Two U.S. Citizens Charged with Supporting Terror in NYC
NEW YORK -- Two U.S. citizens were charged Friday with conspiring to provide computer assistance, watches and other support to help "modernize" al-Qaida.

A vaguely worded indictment unsealed Friday in federal court in Manhattan accused Wesam El-Hanafi of traveling to Yemen to meet with unnamed al-Qaida members in February 2008.

The terrorists "instructed him on operational security measures and directed him to perform tasks for al-Qaida," the indictment says. While there, he also "took an oath of allegiance to al-Qaida," it adds.

In February 2008, El-Hanafi bought computer software that allowed him to secretly communicate over the Internet, federal prosecutors allege. That summer, he met with an unnamed co-conspirator and the second defendant, Sabirhan Hasanoff, in Brooklyn to discuss joining al-Qaida, according to the indictment.

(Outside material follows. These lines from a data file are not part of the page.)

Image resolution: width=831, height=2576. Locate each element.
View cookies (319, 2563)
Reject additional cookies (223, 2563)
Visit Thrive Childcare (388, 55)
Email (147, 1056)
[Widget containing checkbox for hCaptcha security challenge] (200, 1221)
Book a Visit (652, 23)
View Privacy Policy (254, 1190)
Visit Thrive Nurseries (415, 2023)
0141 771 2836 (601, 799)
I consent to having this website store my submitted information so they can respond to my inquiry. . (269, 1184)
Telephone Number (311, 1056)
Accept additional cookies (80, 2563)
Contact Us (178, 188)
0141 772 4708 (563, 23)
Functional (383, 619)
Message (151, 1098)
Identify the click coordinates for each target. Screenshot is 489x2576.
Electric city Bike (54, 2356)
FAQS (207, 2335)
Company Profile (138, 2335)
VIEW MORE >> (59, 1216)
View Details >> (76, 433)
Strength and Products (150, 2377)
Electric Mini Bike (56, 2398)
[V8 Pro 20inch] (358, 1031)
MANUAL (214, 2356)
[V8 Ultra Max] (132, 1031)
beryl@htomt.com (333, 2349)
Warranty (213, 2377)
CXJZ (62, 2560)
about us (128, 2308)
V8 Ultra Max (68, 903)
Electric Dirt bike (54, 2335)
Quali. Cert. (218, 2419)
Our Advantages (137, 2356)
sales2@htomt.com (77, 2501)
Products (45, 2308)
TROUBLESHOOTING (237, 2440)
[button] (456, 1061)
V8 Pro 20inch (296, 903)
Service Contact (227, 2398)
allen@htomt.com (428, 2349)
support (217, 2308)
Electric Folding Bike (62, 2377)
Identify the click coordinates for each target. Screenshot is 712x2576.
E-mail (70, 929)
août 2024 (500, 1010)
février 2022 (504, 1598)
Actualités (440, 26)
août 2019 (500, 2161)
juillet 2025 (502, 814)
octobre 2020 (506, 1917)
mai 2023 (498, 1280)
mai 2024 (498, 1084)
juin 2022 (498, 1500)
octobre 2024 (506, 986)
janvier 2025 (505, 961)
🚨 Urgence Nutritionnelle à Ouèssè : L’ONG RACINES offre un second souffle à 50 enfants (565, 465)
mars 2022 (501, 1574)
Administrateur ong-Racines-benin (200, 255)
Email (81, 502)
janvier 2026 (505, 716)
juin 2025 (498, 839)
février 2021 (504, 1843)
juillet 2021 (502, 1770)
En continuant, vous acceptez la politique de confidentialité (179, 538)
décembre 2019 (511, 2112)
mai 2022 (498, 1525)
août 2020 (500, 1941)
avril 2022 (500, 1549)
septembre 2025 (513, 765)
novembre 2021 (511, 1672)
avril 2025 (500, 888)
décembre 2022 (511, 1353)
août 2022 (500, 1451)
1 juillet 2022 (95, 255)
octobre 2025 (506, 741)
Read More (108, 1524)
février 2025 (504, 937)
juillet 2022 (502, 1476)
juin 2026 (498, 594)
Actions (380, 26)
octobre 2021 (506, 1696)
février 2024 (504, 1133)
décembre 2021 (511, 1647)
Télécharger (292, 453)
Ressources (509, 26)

The confidential co-conspirator paid $50,000 to Hasanoff, who later traveled to New York City and performed unspecified "tasks for al-Qaida," the court papers say. The papers say that the conspiracy included El-Hanafi purchasing seven Casio digital watches, but doesn't say why.

In a statement, U.S. Attorney Preet Bharara said the men had schemed "to modernize al-Qaida by providing computer systems expertise and other goods and services." His office declined further comment.

El-Hanafi, 33, and Hasanoff, 34, were to make an initial court appearance in federal court in Alexandria, Va. Friday afternoon. The names of their lawyers were not immediately available.